* **EXTRACTED DATA**:
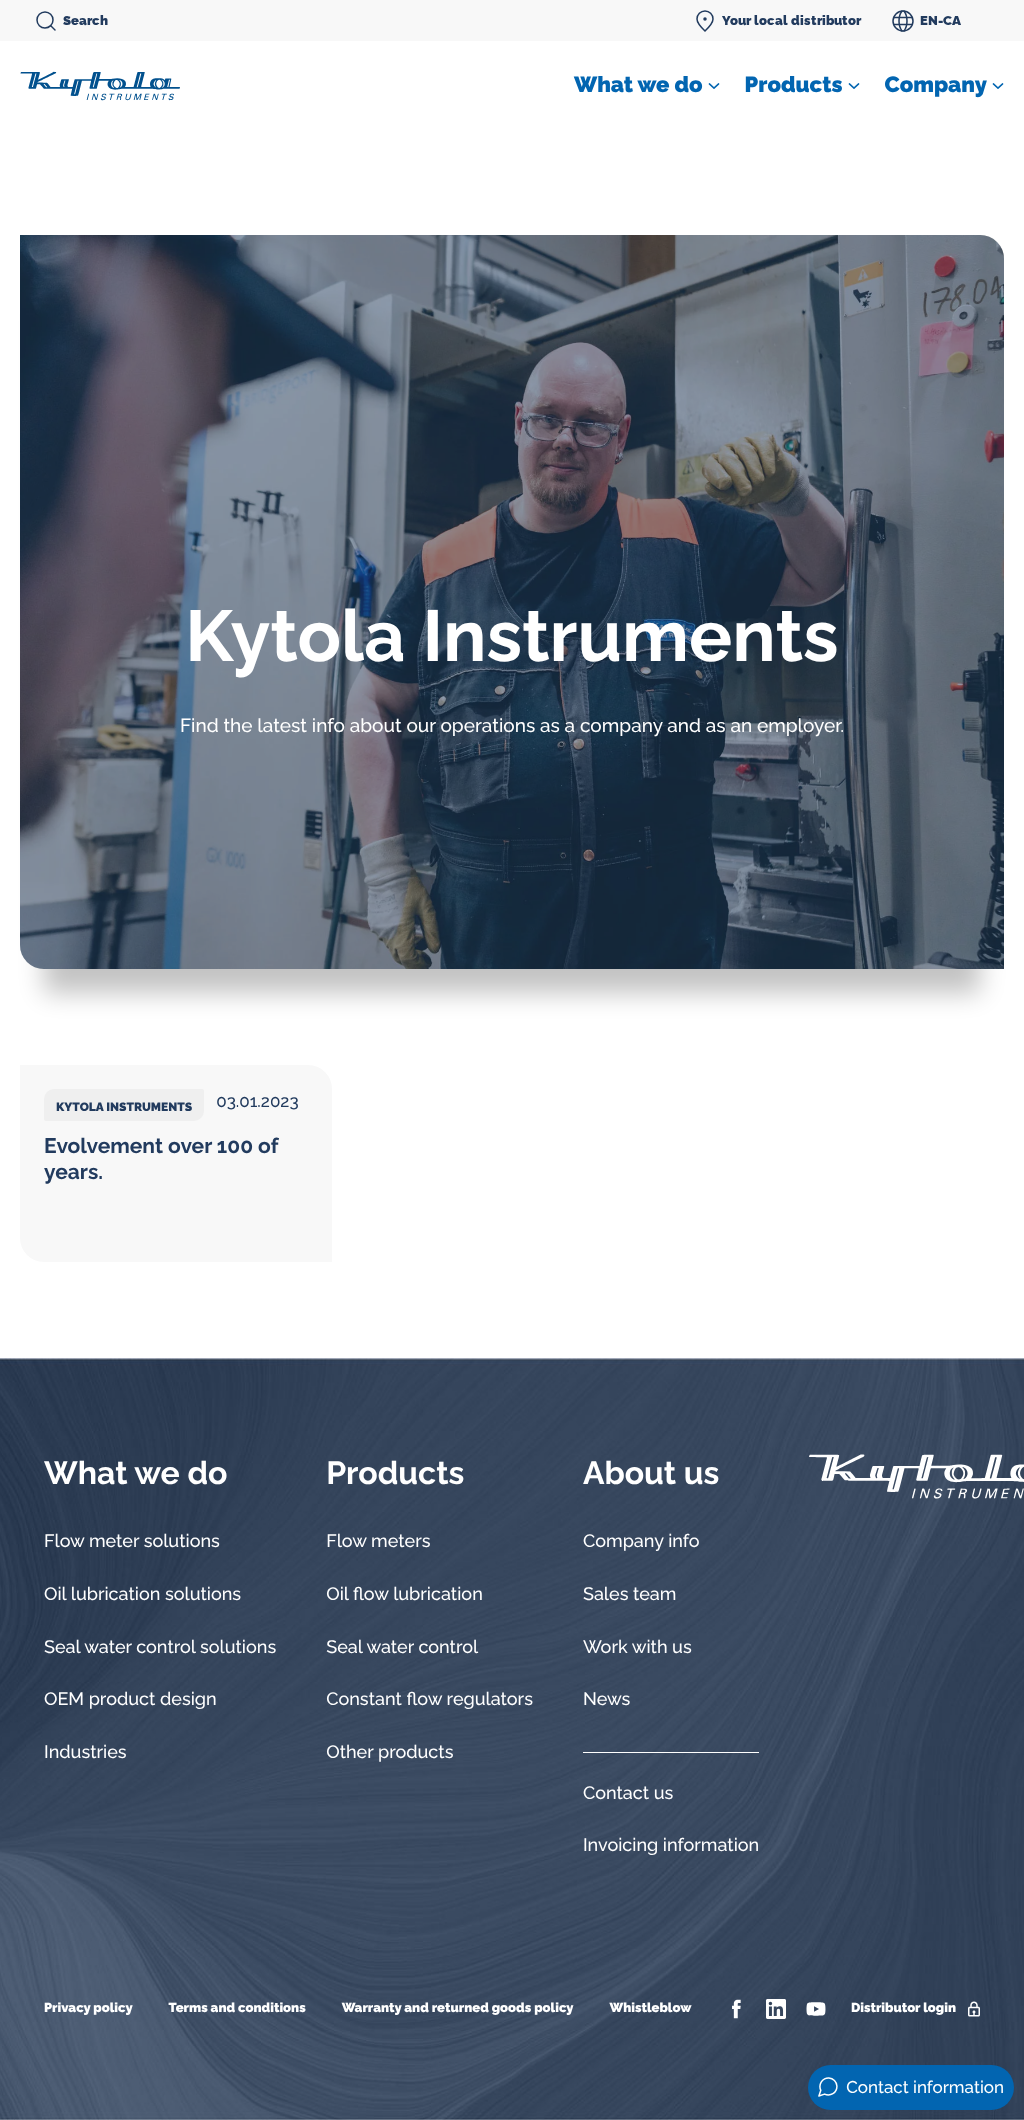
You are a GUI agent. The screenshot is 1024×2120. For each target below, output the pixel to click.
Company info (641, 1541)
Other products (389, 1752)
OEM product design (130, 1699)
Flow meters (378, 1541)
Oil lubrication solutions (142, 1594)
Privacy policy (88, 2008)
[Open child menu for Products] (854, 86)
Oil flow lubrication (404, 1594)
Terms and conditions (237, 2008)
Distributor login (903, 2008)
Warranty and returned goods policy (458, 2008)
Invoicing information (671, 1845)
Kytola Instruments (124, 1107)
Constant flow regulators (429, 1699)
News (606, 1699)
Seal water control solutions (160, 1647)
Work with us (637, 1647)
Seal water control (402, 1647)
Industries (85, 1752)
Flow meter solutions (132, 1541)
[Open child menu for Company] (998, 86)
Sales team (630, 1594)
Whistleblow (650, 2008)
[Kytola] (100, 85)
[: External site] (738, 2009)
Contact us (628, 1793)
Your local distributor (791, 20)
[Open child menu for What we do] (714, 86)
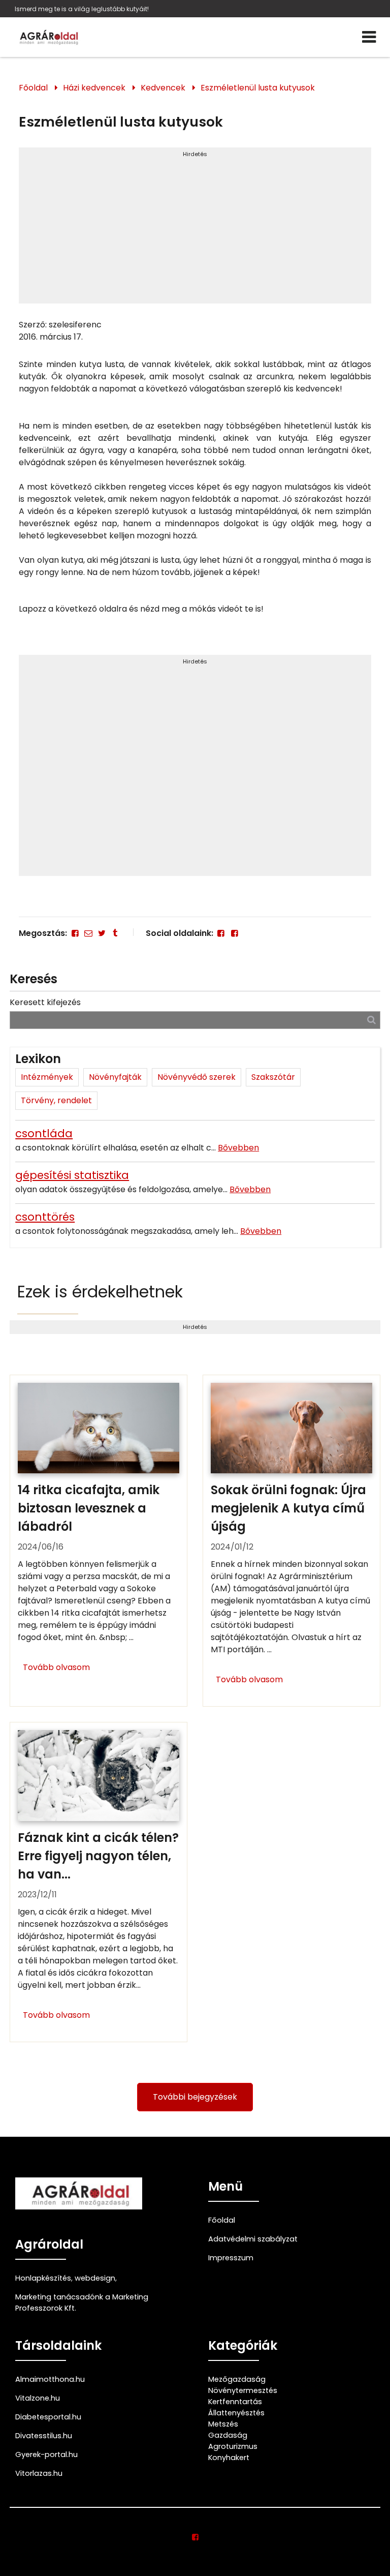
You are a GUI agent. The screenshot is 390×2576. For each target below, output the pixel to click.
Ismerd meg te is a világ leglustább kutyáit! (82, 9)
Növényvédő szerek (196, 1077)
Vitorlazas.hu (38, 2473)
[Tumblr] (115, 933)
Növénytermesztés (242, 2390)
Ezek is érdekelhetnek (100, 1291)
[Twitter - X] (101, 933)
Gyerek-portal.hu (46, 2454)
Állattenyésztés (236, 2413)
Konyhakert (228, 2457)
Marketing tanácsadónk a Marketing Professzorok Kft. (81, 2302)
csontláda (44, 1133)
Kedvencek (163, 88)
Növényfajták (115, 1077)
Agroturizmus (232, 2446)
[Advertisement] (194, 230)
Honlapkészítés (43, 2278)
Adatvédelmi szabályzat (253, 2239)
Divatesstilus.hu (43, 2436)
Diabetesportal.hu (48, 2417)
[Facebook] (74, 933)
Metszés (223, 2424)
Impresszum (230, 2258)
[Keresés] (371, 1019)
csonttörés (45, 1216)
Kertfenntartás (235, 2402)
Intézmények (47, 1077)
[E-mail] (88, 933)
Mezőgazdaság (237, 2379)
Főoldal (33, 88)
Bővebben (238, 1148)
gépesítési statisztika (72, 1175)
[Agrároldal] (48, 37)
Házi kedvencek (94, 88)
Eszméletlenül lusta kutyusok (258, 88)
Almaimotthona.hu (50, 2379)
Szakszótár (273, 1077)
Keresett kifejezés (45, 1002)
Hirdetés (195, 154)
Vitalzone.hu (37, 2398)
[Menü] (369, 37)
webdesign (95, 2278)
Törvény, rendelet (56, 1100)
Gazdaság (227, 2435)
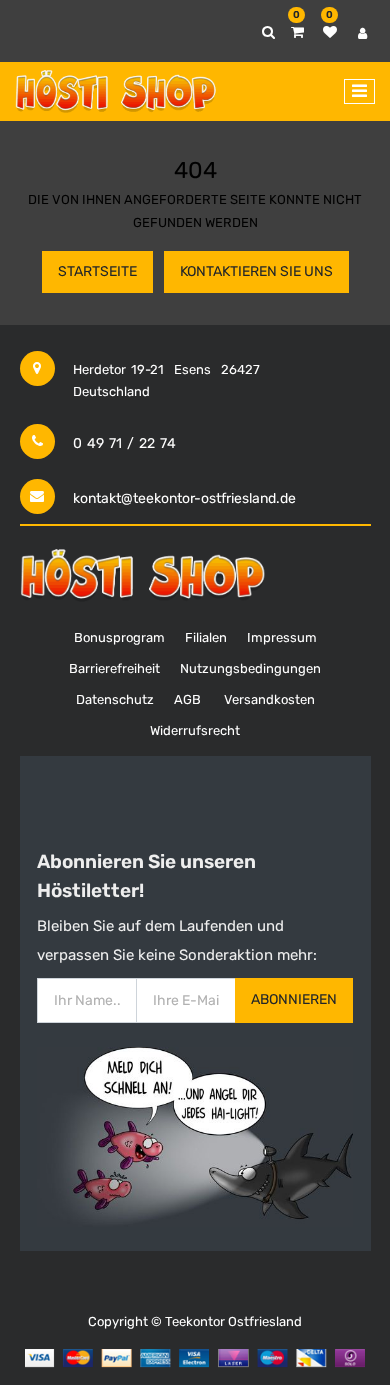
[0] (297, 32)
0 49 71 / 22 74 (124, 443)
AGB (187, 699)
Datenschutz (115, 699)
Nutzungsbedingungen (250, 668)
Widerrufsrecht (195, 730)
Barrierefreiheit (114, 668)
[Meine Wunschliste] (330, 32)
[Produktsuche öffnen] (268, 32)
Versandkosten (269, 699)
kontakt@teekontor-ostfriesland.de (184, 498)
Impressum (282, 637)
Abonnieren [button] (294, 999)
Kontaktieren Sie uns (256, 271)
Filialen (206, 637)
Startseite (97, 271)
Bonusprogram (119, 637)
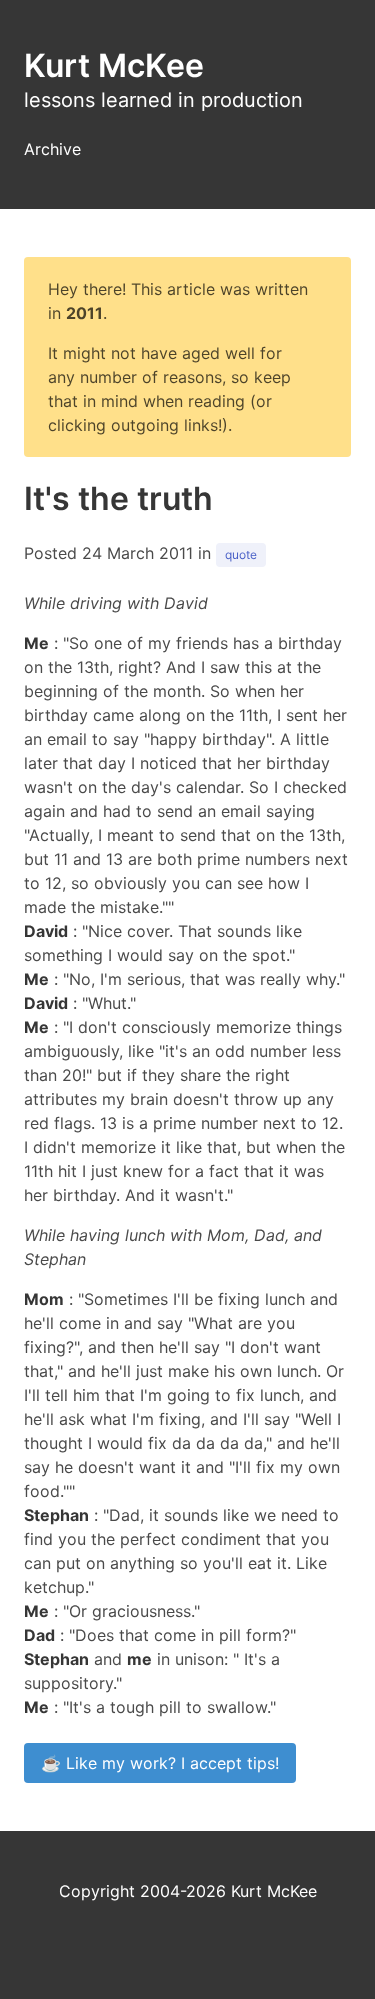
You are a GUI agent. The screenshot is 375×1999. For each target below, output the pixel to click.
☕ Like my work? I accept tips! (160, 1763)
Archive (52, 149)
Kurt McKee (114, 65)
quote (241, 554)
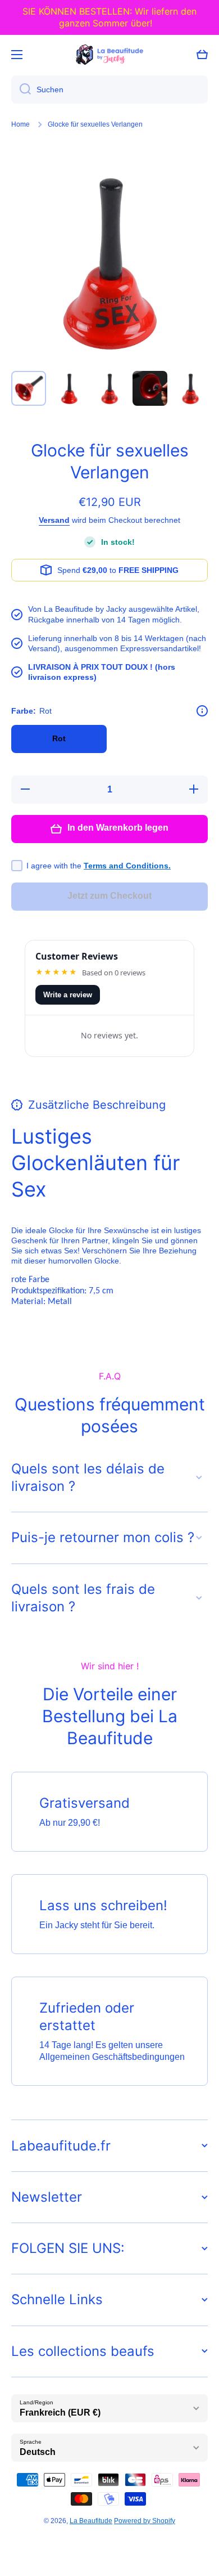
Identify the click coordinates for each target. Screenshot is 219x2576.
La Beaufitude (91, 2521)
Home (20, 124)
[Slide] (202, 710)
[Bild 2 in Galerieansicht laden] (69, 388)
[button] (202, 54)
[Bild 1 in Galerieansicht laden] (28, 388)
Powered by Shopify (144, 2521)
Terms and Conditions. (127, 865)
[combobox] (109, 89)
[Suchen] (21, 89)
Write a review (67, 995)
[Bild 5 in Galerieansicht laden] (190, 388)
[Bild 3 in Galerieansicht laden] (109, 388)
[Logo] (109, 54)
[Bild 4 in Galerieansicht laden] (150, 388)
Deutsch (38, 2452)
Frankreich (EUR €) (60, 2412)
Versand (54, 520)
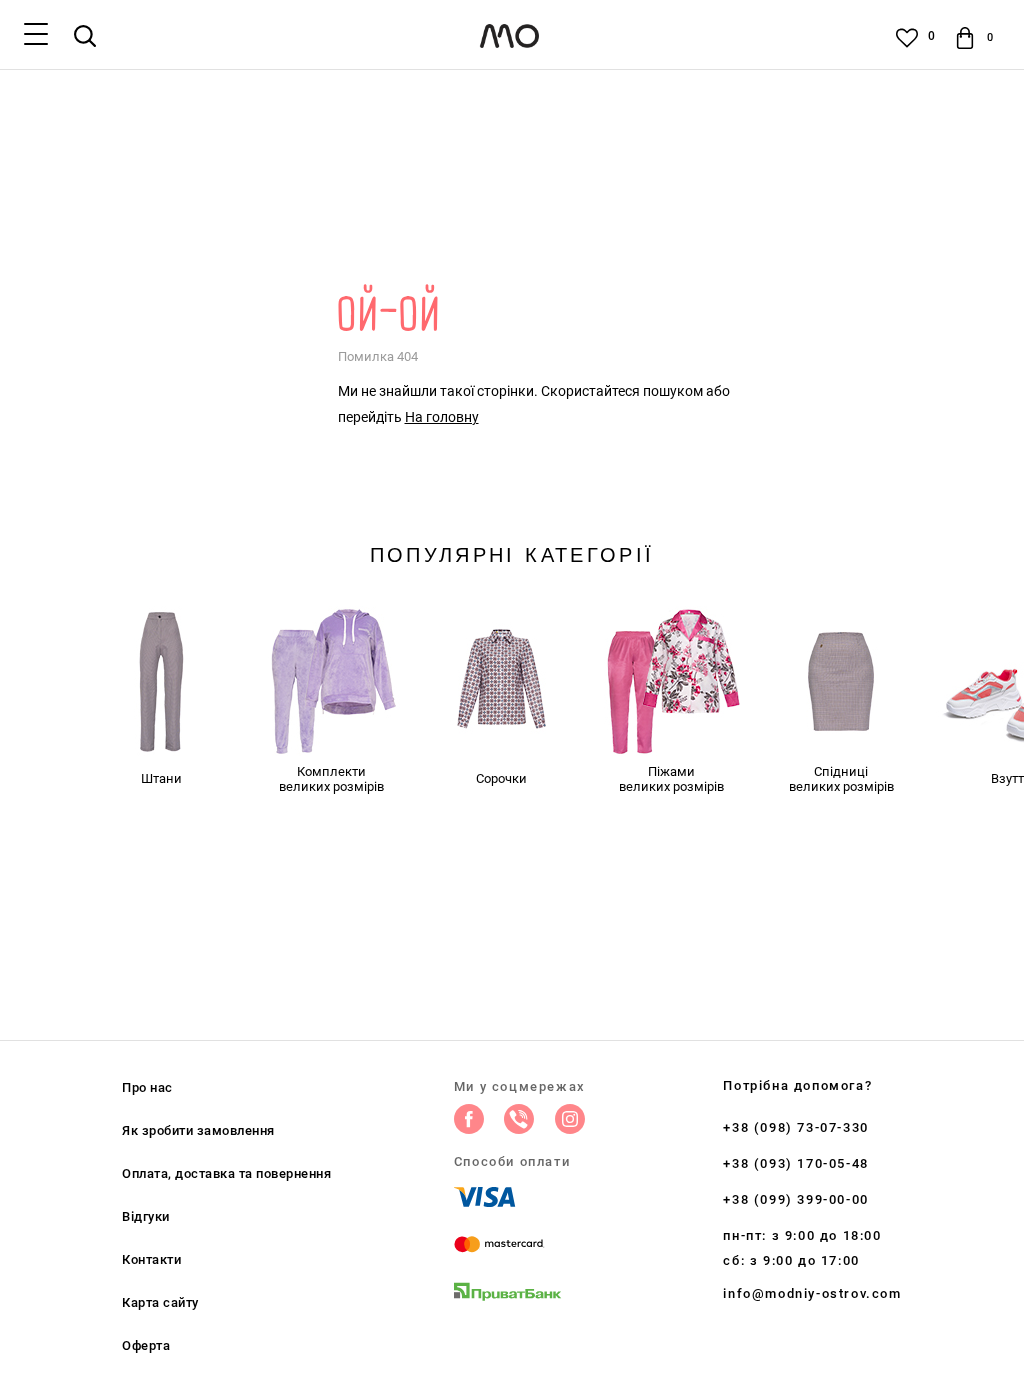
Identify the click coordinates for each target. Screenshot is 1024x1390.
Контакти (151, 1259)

* **WORK REQUIRED**:
Transcribe, exactly and without additions, the lines of the records above, beginning with the line that contains "Other products (389, 1752)" and ending with the line that contains "Flow meter solutions (132, 1541)", both included.

* **ANSWER FOR THIS EXERCISE**:
Other products (389, 1752)
OEM product design (130, 1699)
Flow meters (378, 1541)
Oil lubrication solutions (142, 1594)
Privacy policy (88, 2008)
[Open child menu for Products] (854, 86)
Oil flow lubrication (404, 1594)
Terms and conditions (237, 2008)
Distributor login (903, 2008)
Warranty and returned goods policy (458, 2008)
Invoicing information (671, 1845)
Kytola Instruments (124, 1107)
Constant flow regulators (429, 1699)
News (606, 1699)
Seal water control solutions (160, 1647)
Work with us (637, 1647)
Seal water control (402, 1647)
Industries (85, 1752)
Flow meter solutions (132, 1541)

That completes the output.